▶ [Problem requirements]: Below are some records. Set down exactly the line holding "237x156 pixels. Task: Open" and every later line through the end, omitting the pictures.

▶ [The data]:

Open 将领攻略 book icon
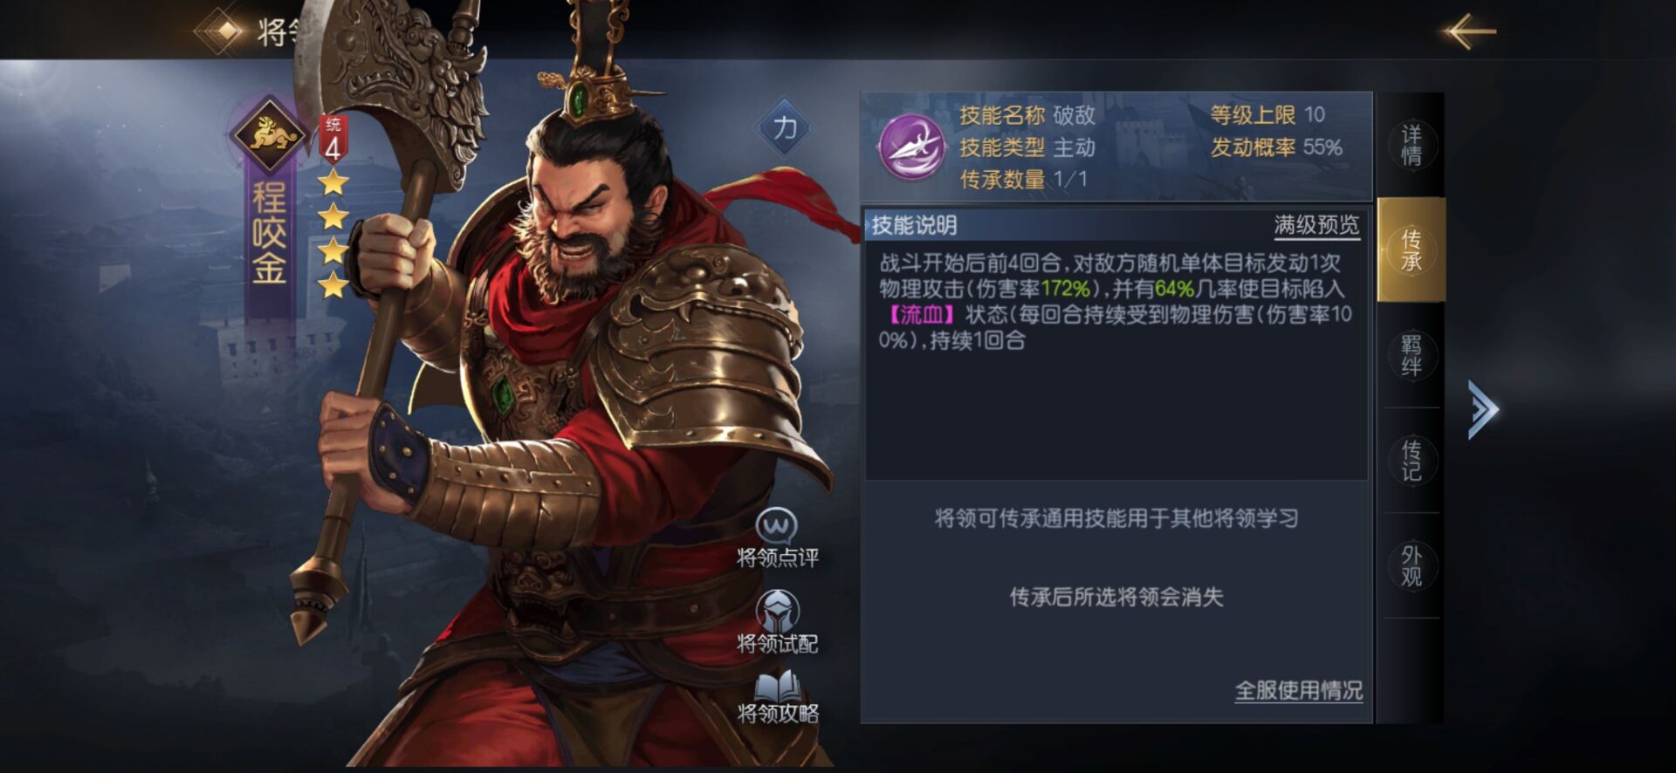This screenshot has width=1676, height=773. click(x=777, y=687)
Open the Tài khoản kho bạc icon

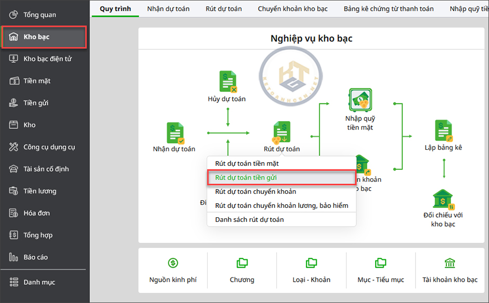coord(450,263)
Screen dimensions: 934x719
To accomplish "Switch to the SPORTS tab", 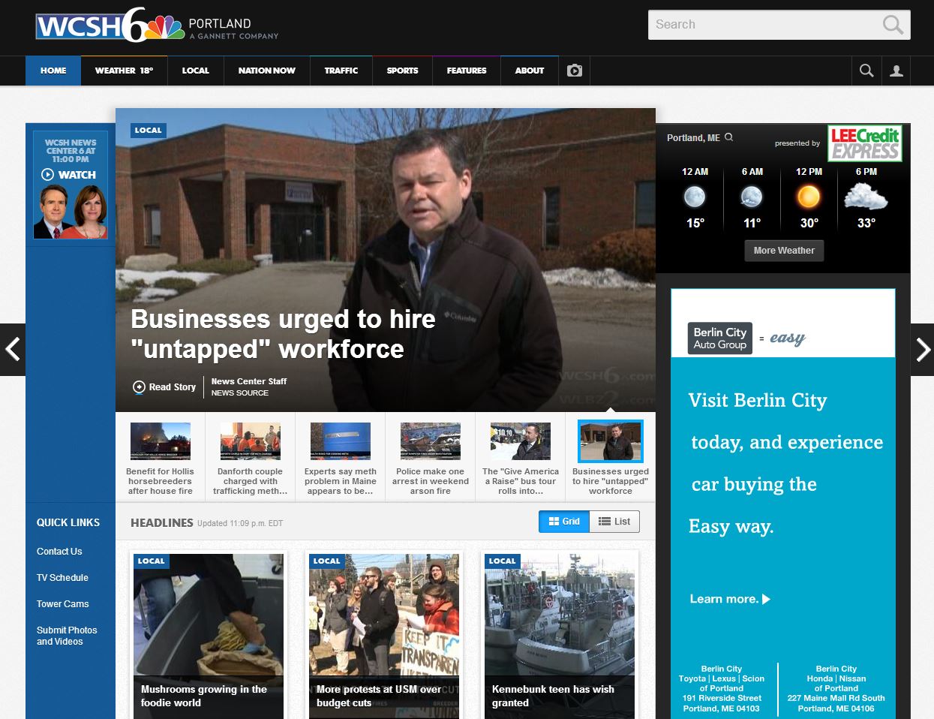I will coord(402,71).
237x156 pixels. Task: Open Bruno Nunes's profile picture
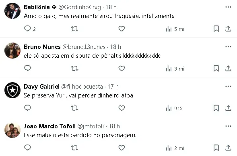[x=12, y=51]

▶ [Result of the task]:
237x156 pixels. Task: Open Bruno Nunes's profile picture
[x=12, y=51]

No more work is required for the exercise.